Así fue como empezó una historia repetida decenas de veces en los palenques indígenas de Tonjibe, Margarita y El Sol. Hombres de fuera llegaban con perros, con botellas de guaro, con promesas que no entendían del todo. Los Maleku, analfabetos, aislados, sin herramientas legales ni defensa institucional, ofrecían lo poco que creían tener… sin imaginar que era lo más valioso: su tierra.
“Les daban 100 hectáreas a cambio de un perro, o 20 por una botella de licor”, recuerda Nago Elizondo Castro, indígena del palenque Tonjibe, mientras camina entre los árboles de lo que aún les pertenece. Su voz es serena, pero sus palabras cargan una historia de engaños, pérdidas y resistencia.

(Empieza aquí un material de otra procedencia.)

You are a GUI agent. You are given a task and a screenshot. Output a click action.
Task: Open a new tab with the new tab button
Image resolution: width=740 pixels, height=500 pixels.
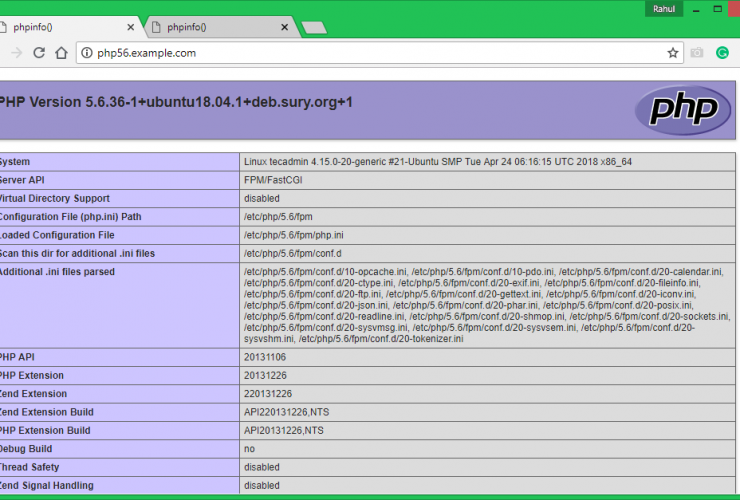point(313,27)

Las 2.994 hectáreas de la Reserva Maleku fueron invadidas lentamente, no con violencia directa, sino con astucia y abuso. Las promesas, los regalos, la aparente amabilidad, eran máscaras del despojo. El trueque era, en realidad, una trampa tendida a un pueblo que confiaba.

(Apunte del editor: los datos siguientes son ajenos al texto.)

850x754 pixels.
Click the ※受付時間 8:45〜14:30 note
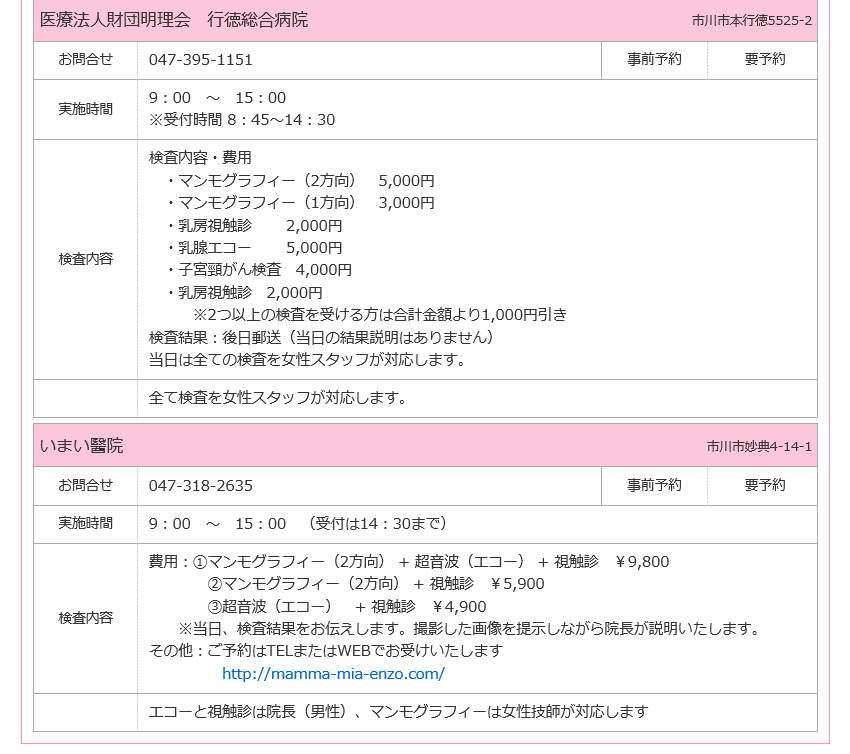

El tiempo pasó, y lo que antes era su territorio sagrado —donde crecían sus hijos, donde hablaban su lengua y hacían sus rituales— ahora está dividido, cercado, inscrito a nombre de finqueros. Hoy, apenas el 20% de esa tierra está en manos indígenas. El resto, lo ocupan otros.
Pero los Maleku no han olvidado. En el 2020, cansados de esperar justicia, más de cien miembros de la comunidad decidieron recuperar lo suyo. Entraron a cinco fincas dentro de la Reserva, fincas que nunca debieron dejar de ser suyas, y comenzaron una toma simbólica. No iban con armas, iban con dignidad. Iban con la historia viva a cuestas.

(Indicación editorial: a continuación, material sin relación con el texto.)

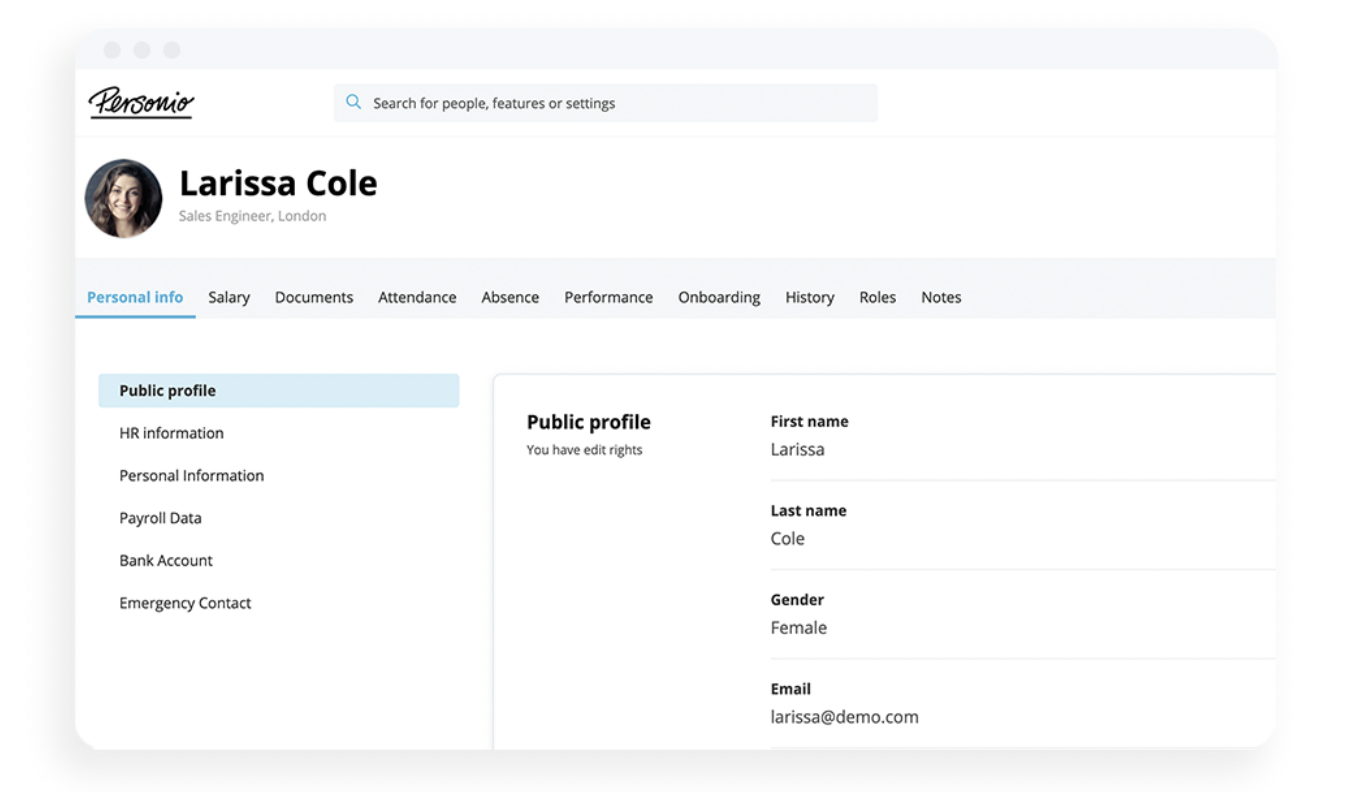View the Bank Account section

coord(166,560)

“Queremos que nos devuelvan lo que es nuestro. Que el gobierno nos escuche. Que esta tierra vuelva a ser Maleku”, dice Nago, mientras el viento sopla entre los árboles viejos, testigos silenciosos de siglos de abandono.
En Guatuso, hay cicatrices que no se ven a simple vista. Están en la tierra, en las piedras, en las voces de los abuelos. Y también en el recuerdo imborrable de un perro de cacería que un día valió más, para algunos, que toda una cultura.